__Aim__. Rewrite the lines from the first one through the line containing "Click the 14", switching "Apps panel" to "Settings panel" and leaving everything else unchanged.

## Start

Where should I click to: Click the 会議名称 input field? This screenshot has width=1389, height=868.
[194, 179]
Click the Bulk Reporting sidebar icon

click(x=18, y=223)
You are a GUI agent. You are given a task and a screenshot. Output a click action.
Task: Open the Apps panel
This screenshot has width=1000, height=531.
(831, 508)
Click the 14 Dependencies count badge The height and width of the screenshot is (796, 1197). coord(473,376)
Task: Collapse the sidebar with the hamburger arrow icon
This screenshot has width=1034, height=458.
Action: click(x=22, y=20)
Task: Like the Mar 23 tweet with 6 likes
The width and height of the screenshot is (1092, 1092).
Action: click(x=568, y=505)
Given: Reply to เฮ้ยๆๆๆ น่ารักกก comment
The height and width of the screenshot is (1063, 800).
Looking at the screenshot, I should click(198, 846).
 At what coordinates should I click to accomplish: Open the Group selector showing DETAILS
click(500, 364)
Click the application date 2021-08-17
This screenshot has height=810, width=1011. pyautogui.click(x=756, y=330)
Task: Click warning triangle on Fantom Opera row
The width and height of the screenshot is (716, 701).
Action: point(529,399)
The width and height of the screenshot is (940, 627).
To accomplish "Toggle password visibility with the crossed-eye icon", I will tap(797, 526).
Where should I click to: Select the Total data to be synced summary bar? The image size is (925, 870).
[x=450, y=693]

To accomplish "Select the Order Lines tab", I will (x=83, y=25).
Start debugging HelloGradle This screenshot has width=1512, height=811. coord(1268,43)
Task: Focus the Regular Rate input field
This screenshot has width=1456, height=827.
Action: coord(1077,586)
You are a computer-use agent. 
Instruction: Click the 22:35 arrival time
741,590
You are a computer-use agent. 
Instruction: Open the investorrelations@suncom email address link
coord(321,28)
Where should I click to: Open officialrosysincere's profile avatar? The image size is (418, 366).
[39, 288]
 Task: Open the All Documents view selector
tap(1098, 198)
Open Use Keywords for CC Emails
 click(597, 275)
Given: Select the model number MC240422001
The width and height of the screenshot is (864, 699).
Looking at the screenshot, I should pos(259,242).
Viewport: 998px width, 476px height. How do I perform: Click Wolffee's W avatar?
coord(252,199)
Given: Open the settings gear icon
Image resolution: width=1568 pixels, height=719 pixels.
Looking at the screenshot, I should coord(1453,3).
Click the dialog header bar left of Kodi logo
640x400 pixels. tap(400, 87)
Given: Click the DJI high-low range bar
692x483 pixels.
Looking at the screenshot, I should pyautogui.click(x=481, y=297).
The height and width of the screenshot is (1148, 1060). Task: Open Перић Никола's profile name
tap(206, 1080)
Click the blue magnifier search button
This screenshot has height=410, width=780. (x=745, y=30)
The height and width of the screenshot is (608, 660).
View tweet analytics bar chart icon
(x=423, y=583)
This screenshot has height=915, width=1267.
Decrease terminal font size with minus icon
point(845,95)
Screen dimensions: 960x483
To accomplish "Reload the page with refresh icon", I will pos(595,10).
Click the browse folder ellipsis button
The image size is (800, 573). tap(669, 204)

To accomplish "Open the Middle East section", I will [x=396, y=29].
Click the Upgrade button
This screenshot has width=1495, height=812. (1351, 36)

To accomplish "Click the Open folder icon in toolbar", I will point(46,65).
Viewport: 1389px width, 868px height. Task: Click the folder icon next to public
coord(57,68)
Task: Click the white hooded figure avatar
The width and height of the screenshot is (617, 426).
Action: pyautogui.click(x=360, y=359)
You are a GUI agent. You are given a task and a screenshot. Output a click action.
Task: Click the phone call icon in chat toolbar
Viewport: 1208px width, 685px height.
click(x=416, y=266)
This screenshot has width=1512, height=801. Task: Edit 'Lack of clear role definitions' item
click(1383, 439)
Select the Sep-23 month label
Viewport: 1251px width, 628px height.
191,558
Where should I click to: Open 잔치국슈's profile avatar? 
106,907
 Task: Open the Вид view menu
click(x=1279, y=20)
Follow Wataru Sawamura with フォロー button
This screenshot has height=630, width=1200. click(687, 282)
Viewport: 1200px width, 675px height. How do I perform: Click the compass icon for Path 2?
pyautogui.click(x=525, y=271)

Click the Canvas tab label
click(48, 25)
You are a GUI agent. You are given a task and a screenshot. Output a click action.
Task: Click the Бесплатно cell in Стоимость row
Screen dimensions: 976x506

## End

__Task result__.
Where should I click to: Click the 会議名称 input field? This screenshot has width=1389, height=868.
[194, 179]
Click the Bulk Reporting sidebar icon

click(x=18, y=223)
You are a GUI agent. You are given a task and a screenshot. Output a click action.
Task: Open the Settings panel
This screenshot has width=1000, height=531.
(831, 508)
Click the 14 Dependencies count badge The height and width of the screenshot is (796, 1197). coord(473,376)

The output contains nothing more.